◆ **OBJECTIVE**
Rewrite the data below with every occurrence of "chart settings gear icon" changed to "chart options cog icon". Keep everything else identical.

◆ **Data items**
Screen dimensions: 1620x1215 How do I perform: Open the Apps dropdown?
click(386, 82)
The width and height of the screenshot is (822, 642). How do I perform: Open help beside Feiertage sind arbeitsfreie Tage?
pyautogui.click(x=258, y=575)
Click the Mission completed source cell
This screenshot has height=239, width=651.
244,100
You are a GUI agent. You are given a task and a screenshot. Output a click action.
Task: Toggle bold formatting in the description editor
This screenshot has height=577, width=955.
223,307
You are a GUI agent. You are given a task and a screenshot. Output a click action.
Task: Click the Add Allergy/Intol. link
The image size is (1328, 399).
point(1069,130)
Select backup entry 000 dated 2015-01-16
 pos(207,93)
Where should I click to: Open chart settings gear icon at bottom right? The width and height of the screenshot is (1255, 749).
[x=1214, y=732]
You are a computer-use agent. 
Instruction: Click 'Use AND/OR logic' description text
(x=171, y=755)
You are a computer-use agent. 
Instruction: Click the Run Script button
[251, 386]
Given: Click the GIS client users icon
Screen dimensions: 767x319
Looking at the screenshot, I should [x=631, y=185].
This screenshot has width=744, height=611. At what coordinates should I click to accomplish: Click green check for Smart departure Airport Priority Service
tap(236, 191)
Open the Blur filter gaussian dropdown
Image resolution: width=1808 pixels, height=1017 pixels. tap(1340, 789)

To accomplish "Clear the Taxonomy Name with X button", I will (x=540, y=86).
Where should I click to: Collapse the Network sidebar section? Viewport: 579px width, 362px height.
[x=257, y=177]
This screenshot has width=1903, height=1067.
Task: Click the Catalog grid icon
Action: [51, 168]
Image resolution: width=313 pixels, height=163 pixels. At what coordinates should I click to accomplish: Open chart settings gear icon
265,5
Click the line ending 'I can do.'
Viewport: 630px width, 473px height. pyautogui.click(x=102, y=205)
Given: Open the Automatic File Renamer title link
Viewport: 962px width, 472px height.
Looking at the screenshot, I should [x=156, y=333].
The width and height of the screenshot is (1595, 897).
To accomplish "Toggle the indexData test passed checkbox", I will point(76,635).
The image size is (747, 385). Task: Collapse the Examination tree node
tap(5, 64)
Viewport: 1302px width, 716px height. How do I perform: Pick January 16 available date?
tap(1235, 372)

◆ **CORRECT ANSWER**
Screen dimensions: 1620x1215 How do I perform: Open the Apps dropdown?
click(386, 82)
The width and height of the screenshot is (822, 642). How do I perform: Open help beside Feiertage sind arbeitsfreie Tage?
pyautogui.click(x=258, y=575)
Click the Mission completed source cell
This screenshot has height=239, width=651.
244,100
You are a GUI agent. You are given a task and a screenshot. Output a click action.
Task: Toggle bold formatting in the description editor
This screenshot has height=577, width=955.
223,307
You are a GUI agent. You are given a task and a screenshot. Output a click action.
Task: Click the Add Allergy/Intol. link
The image size is (1328, 399).
point(1069,130)
Select backup entry 000 dated 2015-01-16
 pos(207,93)
Where should I click to: Open chart options cog icon at bottom right? The width and height of the screenshot is (1255, 749).
[x=1214, y=732]
You are a computer-use agent. 
Instruction: Click 'Use AND/OR logic' description text
(x=171, y=755)
You are a computer-use agent. 
Instruction: Click the Run Script button
[251, 386]
Given: Click the GIS client users icon
Screen dimensions: 767x319
Looking at the screenshot, I should [x=631, y=185].
This screenshot has width=744, height=611. At what coordinates should I click to accomplish: Click green check for Smart departure Airport Priority Service
tap(236, 191)
Open the Blur filter gaussian dropdown
Image resolution: width=1808 pixels, height=1017 pixels. tap(1340, 789)

To accomplish "Clear the Taxonomy Name with X button", I will (x=540, y=86).
Where should I click to: Collapse the Network sidebar section? Viewport: 579px width, 362px height.
[x=257, y=177]
This screenshot has width=1903, height=1067.
Task: Click the Catalog grid icon
Action: [51, 168]
Image resolution: width=313 pixels, height=163 pixels. At what coordinates should I click to accomplish: Open chart options cog icon
265,5
Click the line ending 'I can do.'
Viewport: 630px width, 473px height. pyautogui.click(x=102, y=205)
Given: Open the Automatic File Renamer title link
Viewport: 962px width, 472px height.
Looking at the screenshot, I should [x=156, y=333].
The width and height of the screenshot is (1595, 897).
To accomplish "Toggle the indexData test passed checkbox", I will point(76,635).
The image size is (747, 385). Task: Collapse the Examination tree node
tap(5, 64)
Viewport: 1302px width, 716px height. How do I perform: Pick January 16 available date?
tap(1235, 372)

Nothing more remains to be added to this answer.